I'd just ordered mixed vegetables in garlic sauce with white rice at the Golden Wok in Red Hook when I happened to notice Gretchen trying to reach me via Facebook private messages. It seems she'd scheduled the Prius for a tire rotation today, but, it being Thursday, I'd taken the Prius to work. Fortunately, we use Van Kleeck's Tire for all our tire needs (they're so much less shady and incompetent than Mavis Discount Tire, which we used before we knew any better), and it would be a relatively short drive across the Hudson to drop the car off there and then drive back to work in the Subaru. I sat on the north end of Van Kleeck's, where the building provided a generous slice of shade from the hot July sun, and I ate my Chinese food while I waited for Gretchen to arrive. Gretchen being Gretchen, she'd arranged to have lunch with Sarah the Vegan at Bread Alone while her car was being worked on, and I could've joined them for that, but I didn't want to get sucked into that vortex in the middle of a workday. I was there long enough to say hello to Sarah when she arrived and to also check out her new (to her) car. Her old Toyota Matrix was totalled after hitting a deer, so now she's driving a Subaru Impreza. She said it cost her $13 thousand, and I seem to remember it also being from the 2013 model year. That might sound like bad luck to you, but it was the only car she could find that didn't turn out to have been in an accident.

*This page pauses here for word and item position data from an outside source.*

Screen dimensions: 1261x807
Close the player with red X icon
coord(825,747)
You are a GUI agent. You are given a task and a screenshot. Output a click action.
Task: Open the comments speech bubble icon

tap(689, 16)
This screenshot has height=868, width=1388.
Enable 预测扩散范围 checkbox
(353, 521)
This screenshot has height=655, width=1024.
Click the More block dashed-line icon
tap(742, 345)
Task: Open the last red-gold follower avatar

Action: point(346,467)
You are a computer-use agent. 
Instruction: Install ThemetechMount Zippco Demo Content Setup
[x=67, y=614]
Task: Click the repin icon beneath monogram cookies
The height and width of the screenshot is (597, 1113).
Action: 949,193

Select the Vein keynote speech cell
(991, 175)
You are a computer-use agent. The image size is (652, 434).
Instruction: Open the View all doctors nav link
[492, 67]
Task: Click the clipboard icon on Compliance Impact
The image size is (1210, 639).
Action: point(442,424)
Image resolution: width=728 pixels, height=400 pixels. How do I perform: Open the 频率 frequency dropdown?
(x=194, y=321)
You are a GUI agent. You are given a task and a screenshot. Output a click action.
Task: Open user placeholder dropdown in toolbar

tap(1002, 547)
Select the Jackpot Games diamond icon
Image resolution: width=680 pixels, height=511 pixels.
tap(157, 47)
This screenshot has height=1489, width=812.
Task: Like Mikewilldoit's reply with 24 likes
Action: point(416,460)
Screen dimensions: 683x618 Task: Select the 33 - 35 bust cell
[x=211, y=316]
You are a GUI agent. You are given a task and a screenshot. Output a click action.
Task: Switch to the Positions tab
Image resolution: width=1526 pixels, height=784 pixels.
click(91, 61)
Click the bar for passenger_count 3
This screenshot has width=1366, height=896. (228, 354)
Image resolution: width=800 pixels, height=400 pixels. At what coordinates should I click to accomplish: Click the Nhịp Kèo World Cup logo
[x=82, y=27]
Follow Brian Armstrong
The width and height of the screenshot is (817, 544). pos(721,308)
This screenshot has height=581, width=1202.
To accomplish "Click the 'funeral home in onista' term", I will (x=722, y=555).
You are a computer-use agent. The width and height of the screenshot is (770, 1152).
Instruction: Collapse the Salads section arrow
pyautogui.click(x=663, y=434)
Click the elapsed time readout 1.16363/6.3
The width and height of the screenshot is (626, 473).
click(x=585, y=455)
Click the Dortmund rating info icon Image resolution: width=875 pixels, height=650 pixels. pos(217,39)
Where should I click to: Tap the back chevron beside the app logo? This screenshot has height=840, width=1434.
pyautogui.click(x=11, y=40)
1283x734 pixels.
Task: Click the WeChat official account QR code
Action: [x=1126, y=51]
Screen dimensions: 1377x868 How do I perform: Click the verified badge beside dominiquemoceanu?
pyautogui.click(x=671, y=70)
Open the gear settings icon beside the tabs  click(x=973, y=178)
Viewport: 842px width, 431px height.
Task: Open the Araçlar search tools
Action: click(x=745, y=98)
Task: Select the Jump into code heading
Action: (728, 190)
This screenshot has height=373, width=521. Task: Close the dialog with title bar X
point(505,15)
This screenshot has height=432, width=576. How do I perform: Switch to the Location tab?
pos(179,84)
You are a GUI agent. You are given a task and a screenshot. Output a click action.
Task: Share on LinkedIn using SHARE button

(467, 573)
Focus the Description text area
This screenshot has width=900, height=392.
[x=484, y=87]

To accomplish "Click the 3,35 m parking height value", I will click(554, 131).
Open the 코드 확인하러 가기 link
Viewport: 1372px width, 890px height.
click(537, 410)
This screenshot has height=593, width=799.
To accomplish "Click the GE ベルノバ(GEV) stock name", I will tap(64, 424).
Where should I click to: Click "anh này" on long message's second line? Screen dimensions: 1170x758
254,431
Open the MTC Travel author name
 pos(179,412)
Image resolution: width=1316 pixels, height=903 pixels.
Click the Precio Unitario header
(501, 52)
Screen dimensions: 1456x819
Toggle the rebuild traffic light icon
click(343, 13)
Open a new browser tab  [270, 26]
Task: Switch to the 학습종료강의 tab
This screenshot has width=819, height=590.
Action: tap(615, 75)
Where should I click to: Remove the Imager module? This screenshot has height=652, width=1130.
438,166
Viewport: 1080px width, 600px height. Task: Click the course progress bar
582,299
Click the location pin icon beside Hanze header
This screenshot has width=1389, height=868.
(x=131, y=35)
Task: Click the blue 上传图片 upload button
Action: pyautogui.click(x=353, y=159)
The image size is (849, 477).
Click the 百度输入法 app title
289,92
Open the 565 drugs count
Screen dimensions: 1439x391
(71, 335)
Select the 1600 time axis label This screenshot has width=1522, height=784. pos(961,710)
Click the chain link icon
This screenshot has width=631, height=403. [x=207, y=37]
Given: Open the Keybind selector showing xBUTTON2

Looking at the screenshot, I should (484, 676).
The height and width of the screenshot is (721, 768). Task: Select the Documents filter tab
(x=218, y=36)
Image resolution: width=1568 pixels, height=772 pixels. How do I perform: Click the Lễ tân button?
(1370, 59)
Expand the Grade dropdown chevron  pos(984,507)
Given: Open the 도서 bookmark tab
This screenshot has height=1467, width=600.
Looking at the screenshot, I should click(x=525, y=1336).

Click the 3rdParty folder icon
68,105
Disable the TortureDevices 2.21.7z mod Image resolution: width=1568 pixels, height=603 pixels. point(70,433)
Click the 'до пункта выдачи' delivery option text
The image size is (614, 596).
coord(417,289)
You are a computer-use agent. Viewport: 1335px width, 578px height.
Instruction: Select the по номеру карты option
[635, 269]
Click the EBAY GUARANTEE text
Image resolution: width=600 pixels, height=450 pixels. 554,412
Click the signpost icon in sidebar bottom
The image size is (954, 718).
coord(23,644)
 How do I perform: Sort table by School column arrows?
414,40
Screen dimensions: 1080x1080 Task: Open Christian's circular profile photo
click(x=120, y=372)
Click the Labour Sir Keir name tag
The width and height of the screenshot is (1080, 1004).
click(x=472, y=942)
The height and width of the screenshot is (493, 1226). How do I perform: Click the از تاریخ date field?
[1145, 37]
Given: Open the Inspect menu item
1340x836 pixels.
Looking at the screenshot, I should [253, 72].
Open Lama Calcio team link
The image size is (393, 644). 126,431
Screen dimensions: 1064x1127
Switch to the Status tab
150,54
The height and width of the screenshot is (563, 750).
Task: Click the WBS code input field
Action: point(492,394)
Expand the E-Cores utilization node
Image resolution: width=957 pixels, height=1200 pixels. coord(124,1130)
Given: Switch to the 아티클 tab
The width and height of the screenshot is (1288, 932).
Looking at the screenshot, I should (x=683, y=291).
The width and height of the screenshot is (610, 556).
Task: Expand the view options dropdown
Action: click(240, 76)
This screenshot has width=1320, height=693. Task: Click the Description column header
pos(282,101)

Back at the house after work, I continued tinkering with my speakerbot. I wanted to add some new features to its web page, particularly demo links for all the audio files (so they can be sampled on the client device before being deployed through the megaphone), support for hierarchical file-system browsing, somewhat better user interface (including the use of icons to represent files, folders, and functions), and, if I was ambitious, support for recording audio directly from the browser (using the client's microphone) and saving it on the speakerbot for subsequent reuse. I'd drunk some kratom tea and was feeling inspired, so I cranked through all but that last item in record time, using icons I'd downloaded as a collection from Bittorrent. As for the recording of audio, I nearly got that to work too, at least in Firefox. The problem was that when I used Javascript to ship the recorded .wav file to the backend (encoded in Base64), it somehow got garbled (something I could see by comparing audio files generated in Javascript with those put in a directory on the speakerbot). The garbled file acted like a .wav file (and had all the appropriate headers, beginning with "RIFF"), but it just sounded like noise. It sounded less like radio static than the surface of a very scratched record. I couldn't hear any audio signal in that noise at all. Obviously, I will have to work on this some more (or try some other sound library than Recorder.js).